SADC yesterday reiterated calls for the unconditional lifting of sanctions imposed on Zimbabwe and urged the world to support reforms that are underway.

It commended President Mnangagwa for helping maintain peace and security in the region.

This marks the third successive year for the anti-sanctions lobby after the initial declaration made at the 39th Summit of Heads of State and Government in Dar es Salaam, Tanzania, in 2019.

At the time, the regional body declared October 25 as Anti-Sanctions Day in solidarity with Zimbabwe.

In a communiqué released yesterday at the end of the 41st Summit of SADC Heads of State and Government, which was held in Lilongwe, Malawi, the 16-member body said Harare’s current reforms deserved support.

“Summit reiterated its call on the unconditional removal of sanctions imposed on the Republic of Zimbabwe, and support (for) Zimbabwe in the ongoing socio-economic strengthening efforts,” read part of the statement.

The African Union (AU) has added its voice to have the measures, which have been in place for the past 20 years, removed.

In her address on Tuesday, immediate-past Sadc executive chair, Dr Stergomena Lawrence Tax, said whenever the bloc proclaims its position in unity, just as it did during the years of struggle for liberation in Southern African countries, the world listens.

Meanwhile, the summit commended regional countries, including Zimbabwe, that have pledged troops to deal with the insurgency affecting northern Mozambique.

The Zimbabwe Defence Forces (ZDF) will contribute 304 specialist instructors to the SADC mission in Mozambique.

To help coordinate efforts to monitor security threats that might possibly destabilise the region, the United Republic of Tanzania has since agreed to host the Regional Counter Terrorism Centre, which will offer dedicated and strategic advisory services to the region on terrorism threats.

As a recent member of the SADC Organ on Politics, Defence and Security Cooperation responsible for maintaining peace and security in the region, Zimbabwe, together with Botswana and South Africa, helped come up with a solution to deal with terrorist attacks that have killed 2 500 people and displaced over 800 000 in Cabo Delgado.

New SADC chair, Malawian President Dr Lazarus Chakwera, yesterday thanked President Mnangagwa and his counterparts – Botswana President Mokgweetsi Masisi and South African President Cyril Ramaphosa – for their stewardship.

“Instability and insecurity are not only rare here, but are dealt with decisively through the SADC Organ on Politics, Defence and Security Cooperation.

“In that context, the decision made by this summit to have the United Republic of Tanzania host the Regional Counter Terrorism Centre under the SADC Regional Counter Terrorism Strategy and Action Plan is a step in the right direction.

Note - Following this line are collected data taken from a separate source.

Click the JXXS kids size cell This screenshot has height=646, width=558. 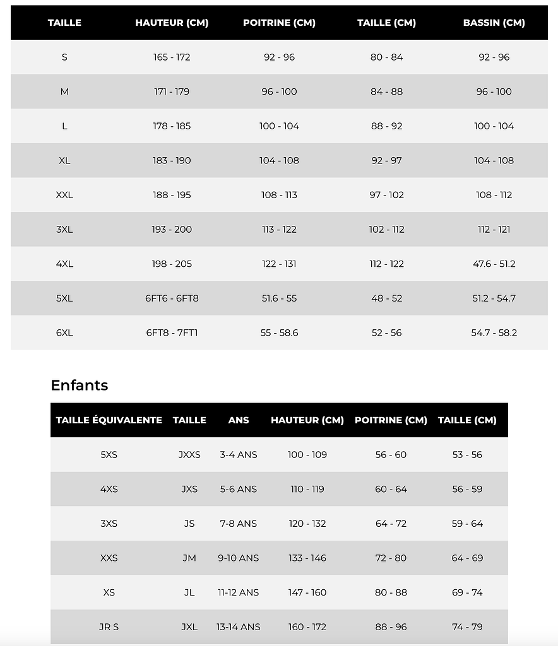[x=189, y=455]
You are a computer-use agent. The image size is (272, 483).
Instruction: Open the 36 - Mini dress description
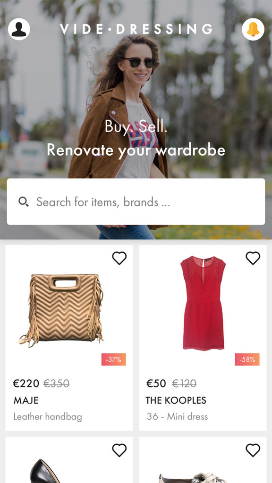(x=178, y=417)
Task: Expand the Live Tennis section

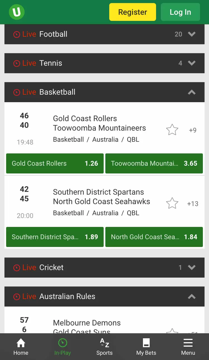Action: (105, 63)
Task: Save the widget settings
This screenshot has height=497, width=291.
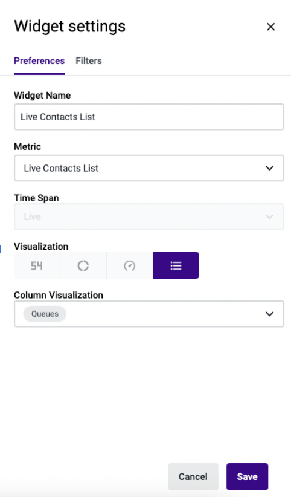Action: (248, 476)
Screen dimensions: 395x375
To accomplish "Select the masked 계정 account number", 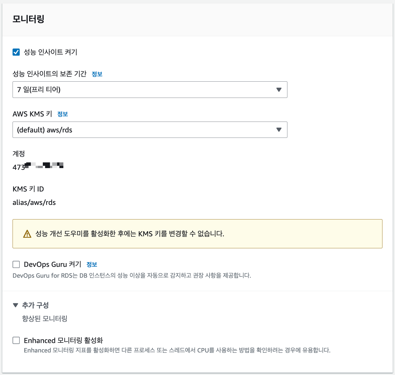I will pos(39,166).
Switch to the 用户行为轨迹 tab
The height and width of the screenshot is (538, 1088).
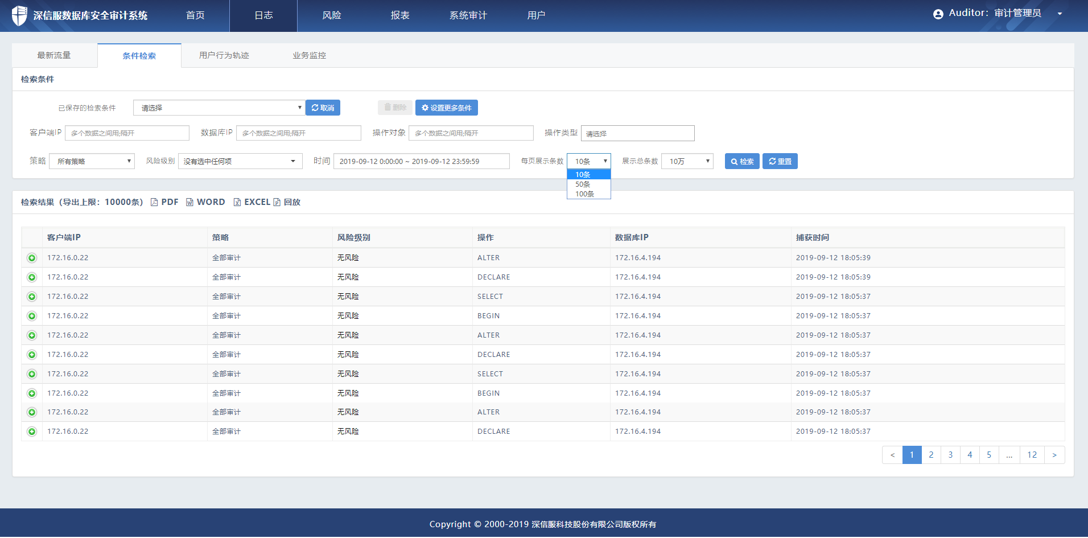click(x=224, y=56)
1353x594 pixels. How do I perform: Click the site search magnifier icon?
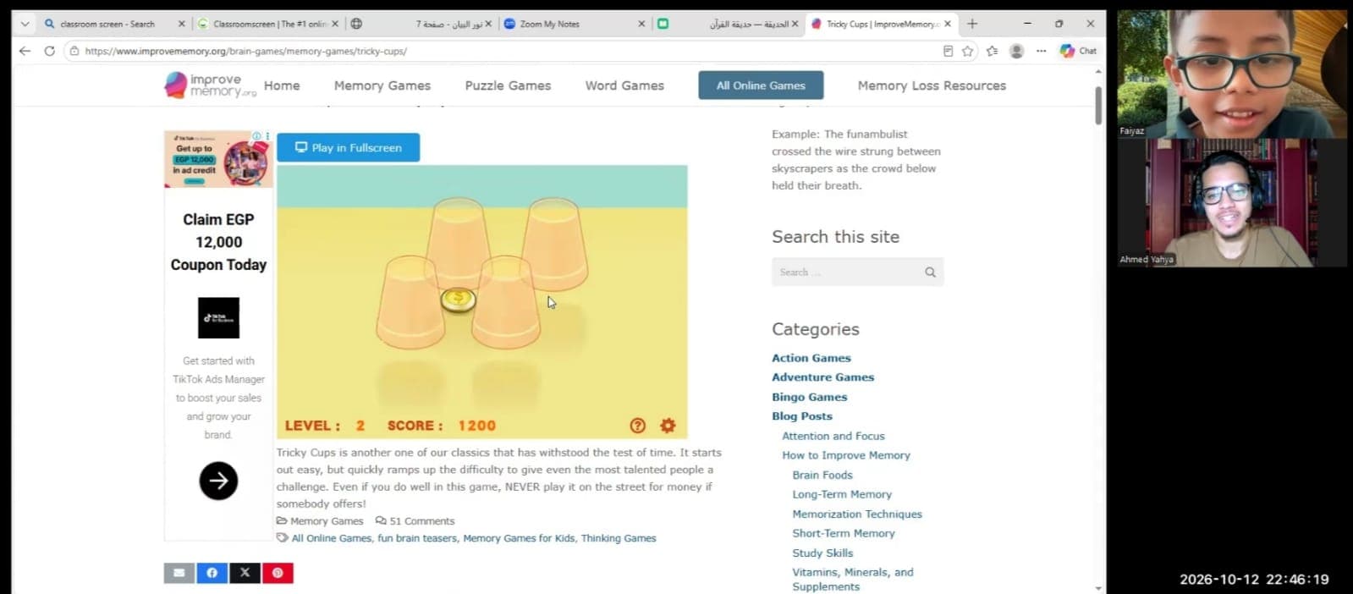tap(930, 272)
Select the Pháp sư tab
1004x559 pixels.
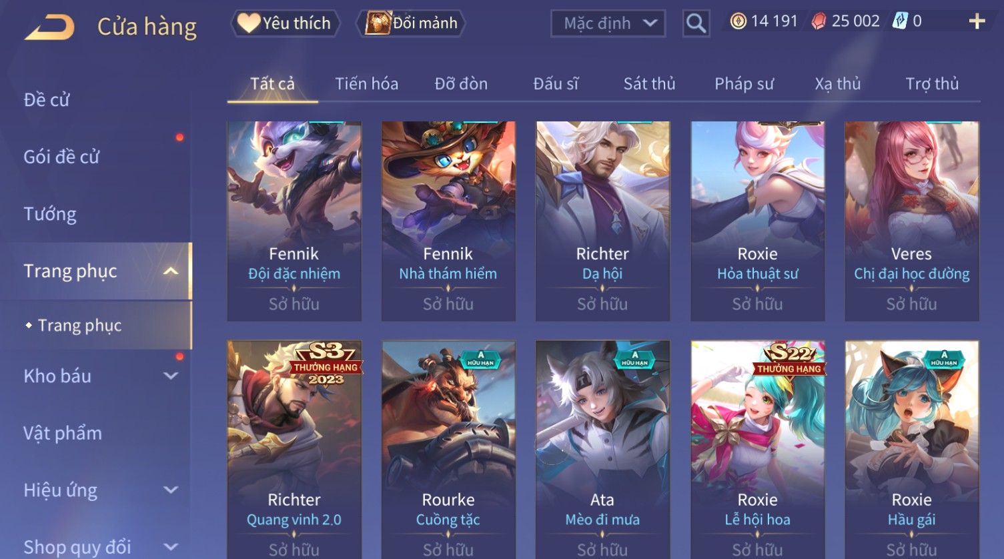pyautogui.click(x=744, y=84)
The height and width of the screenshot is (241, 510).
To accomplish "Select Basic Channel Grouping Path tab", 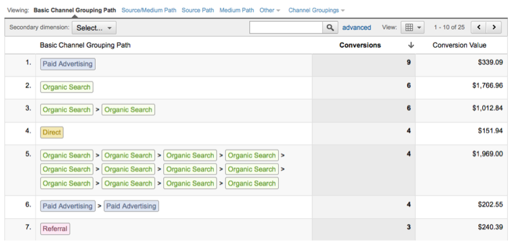I will pos(75,10).
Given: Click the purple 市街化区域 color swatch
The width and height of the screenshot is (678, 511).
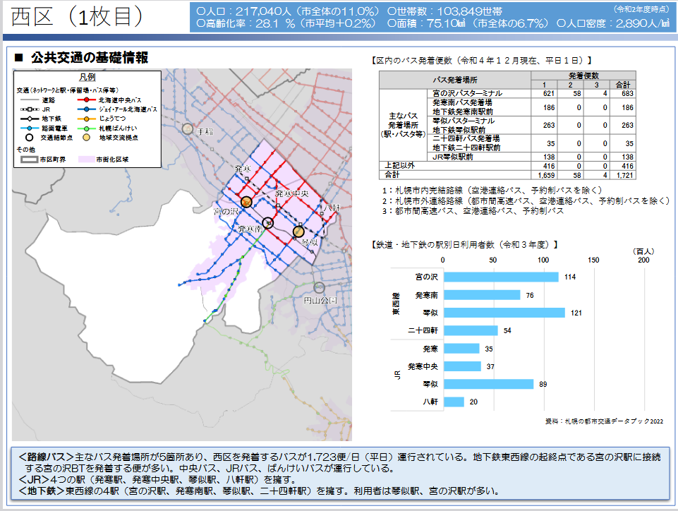Looking at the screenshot, I should click(x=85, y=160).
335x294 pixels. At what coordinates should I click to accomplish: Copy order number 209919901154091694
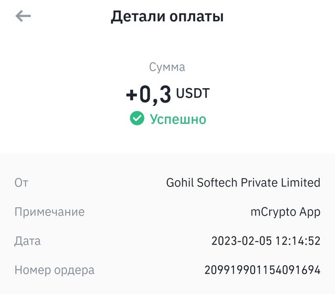pyautogui.click(x=262, y=270)
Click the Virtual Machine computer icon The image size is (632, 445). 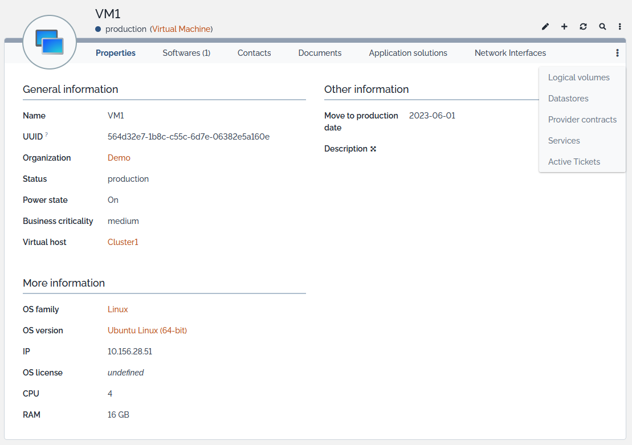click(50, 42)
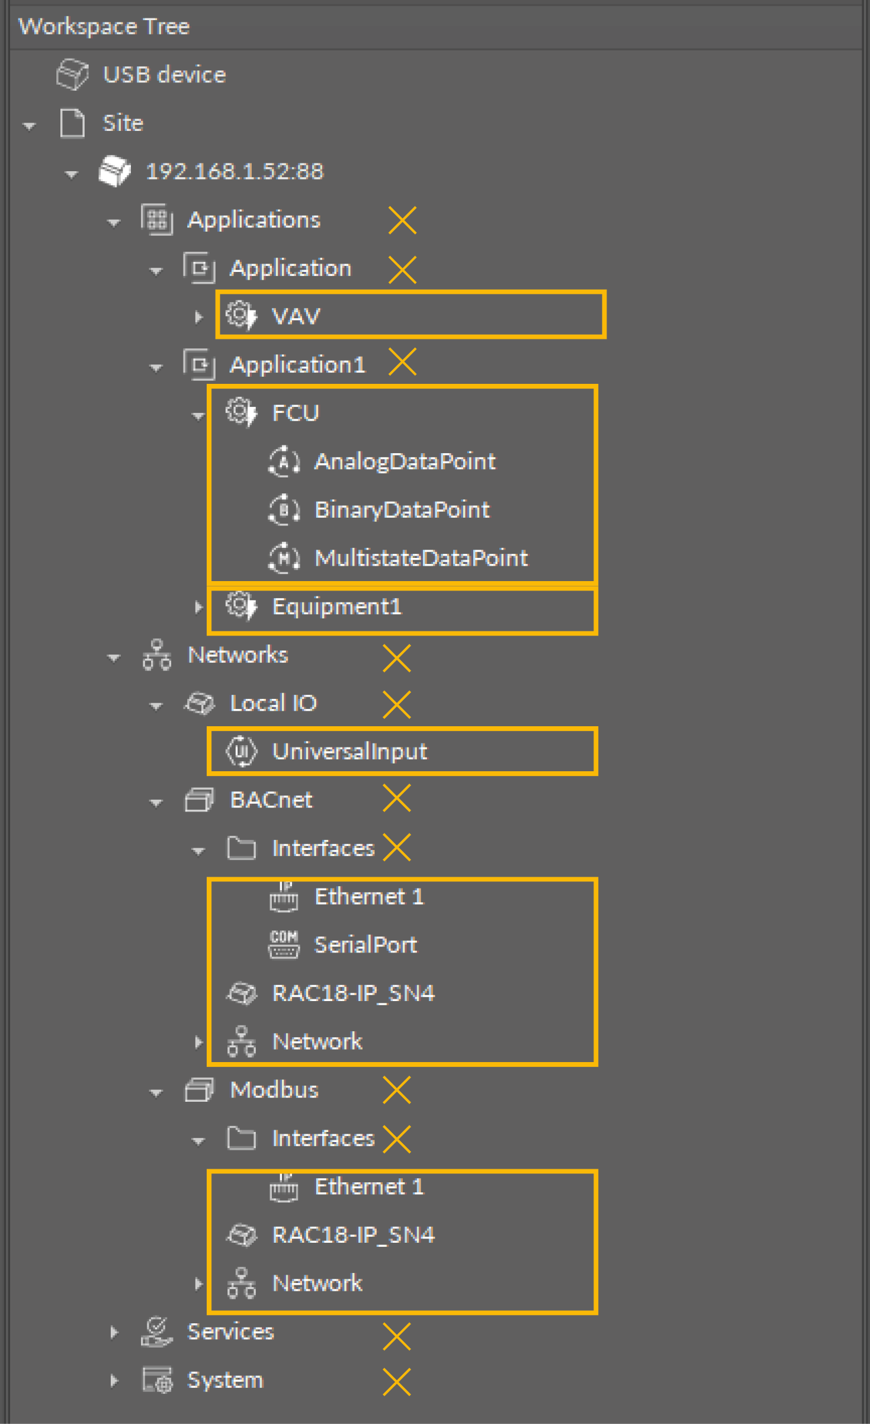Screen dimensions: 870x1424
Task: Click the Applications grid icon
Action: coord(157,220)
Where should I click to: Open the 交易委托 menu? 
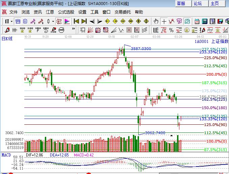(x=122, y=12)
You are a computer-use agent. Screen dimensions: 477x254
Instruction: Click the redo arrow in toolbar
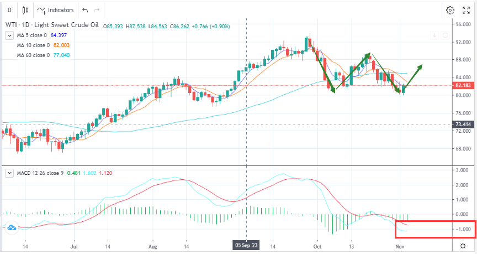[97, 10]
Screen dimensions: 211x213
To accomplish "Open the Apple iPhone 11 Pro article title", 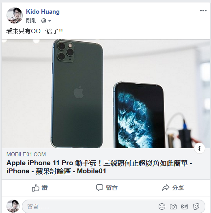I will (x=99, y=167).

That Centre will be yet another demonstration of our resolve to give no room to terrorism and radicalism and to keep our community peaceful,” said President Chakwera.

“I must therefore commend His Excellency Matamela Cyril Ramaphosa, President of the Republic of South Africa, and chairperson of the SADC Organ; His Excellency Dr Mokgweetsi Masisi, President of the Republic of Botswana, and Outgoing Chairperson of the SADC Organ; and His Excellency Comrade Emmerson Mnangagwa, President of the Republic of Zimbabwe, for their vigilance in ensuring sustained peace and security in the region,” he said.

The Summit ended yesterday with the swearing in of Mr Elias Magosi from Botswana as the new Executive Secretary of SADC.

President Ramaphosa was elected chair of the Organ Troika, while President Hage Geingob of Namibia is the incoming chair.

While the African Union Commission was criticised for unilaterally giving Israel Observer Status to the AU (which entails formally establishing ties with the continental body), SADC congratulated Zambia for successful elections.

Outgoing Zambian President Edgar Lungu was commended for his contribution to the region during his tenure, including his decision to “nobly” accept the outcome of the elections.